A recent piece in the Economist (A new anthology of essays reconsiders Thomas Piketty’s “Capital”, May 20, 2107) ends with these words: "Economists set themselves too easy, too useless a task if they can describe how capitalism works only when politics is unchanging."
The article reviews After Piketty: The Agenda for Economics and Inequality a book that collects reactions by several economists to Piketty's Capital in the Twenty-First Century and it's central thesis that historically, the rate of return on capital has been greater than the growth rate.
The closing words of the review reaffirm a pet idea of mine. The separation of economics and politics is a mistake. In the universities, they're different departments. You'll hear no end of the Chicago-school lament that, "If the government would just stay out of the way, the economy would sort itself out!"

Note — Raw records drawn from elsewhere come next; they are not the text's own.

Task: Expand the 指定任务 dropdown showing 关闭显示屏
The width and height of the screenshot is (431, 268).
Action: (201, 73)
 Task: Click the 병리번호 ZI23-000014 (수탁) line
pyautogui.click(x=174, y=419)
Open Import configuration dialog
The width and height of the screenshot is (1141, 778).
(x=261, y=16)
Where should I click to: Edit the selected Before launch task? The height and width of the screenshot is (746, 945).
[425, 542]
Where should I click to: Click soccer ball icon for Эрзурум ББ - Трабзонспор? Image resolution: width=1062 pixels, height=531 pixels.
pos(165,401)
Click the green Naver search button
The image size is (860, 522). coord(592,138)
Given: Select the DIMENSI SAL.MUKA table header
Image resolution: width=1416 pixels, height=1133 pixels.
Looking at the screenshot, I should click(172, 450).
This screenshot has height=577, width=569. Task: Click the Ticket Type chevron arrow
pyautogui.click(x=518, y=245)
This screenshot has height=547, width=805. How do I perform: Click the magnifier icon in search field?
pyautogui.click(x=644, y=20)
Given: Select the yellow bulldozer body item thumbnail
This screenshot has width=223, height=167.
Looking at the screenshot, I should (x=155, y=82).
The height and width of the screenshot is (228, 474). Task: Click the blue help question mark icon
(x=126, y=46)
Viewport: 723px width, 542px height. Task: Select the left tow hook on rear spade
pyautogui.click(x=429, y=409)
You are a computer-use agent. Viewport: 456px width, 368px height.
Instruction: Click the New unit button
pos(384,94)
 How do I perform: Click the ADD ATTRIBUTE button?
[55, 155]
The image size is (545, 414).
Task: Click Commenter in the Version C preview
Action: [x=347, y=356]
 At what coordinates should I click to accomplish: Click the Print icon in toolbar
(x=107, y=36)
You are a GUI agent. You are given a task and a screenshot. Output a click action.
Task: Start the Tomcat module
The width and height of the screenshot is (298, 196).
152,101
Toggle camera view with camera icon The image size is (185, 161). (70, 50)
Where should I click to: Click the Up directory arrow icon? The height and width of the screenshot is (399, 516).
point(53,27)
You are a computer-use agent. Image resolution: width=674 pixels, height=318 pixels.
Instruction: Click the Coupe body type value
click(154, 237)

But, power and money are fungible. Money can buy access to power and influence over its exercise. The existence of the lobbying industry proves it. And, power can be used to acquire wealth in ways ranging from taxation to the business empire of the Iranian Revolutionary Guard. Power and wealth are two sides to the same coin. What is money other than the power to command resources?
From another point of view, both the economy and the political sphere are complex systems. Characteristics of such systems include that they are composed of many densely connected interacting parts and that they exhibit direct and indirect reactions to any perturbation. Second and higher order effects are significant, sometimes even dominant. Politics and money are deeply interconnected, and there's no reason to suppose the propagation of effects would politely stop at the border.
Imagining the economy in isolation from politics can be useful, the way a frictionless plane is useful in physics - as a device to make the math easier. But it shouldn't be forgotten that in reality there's no such thing.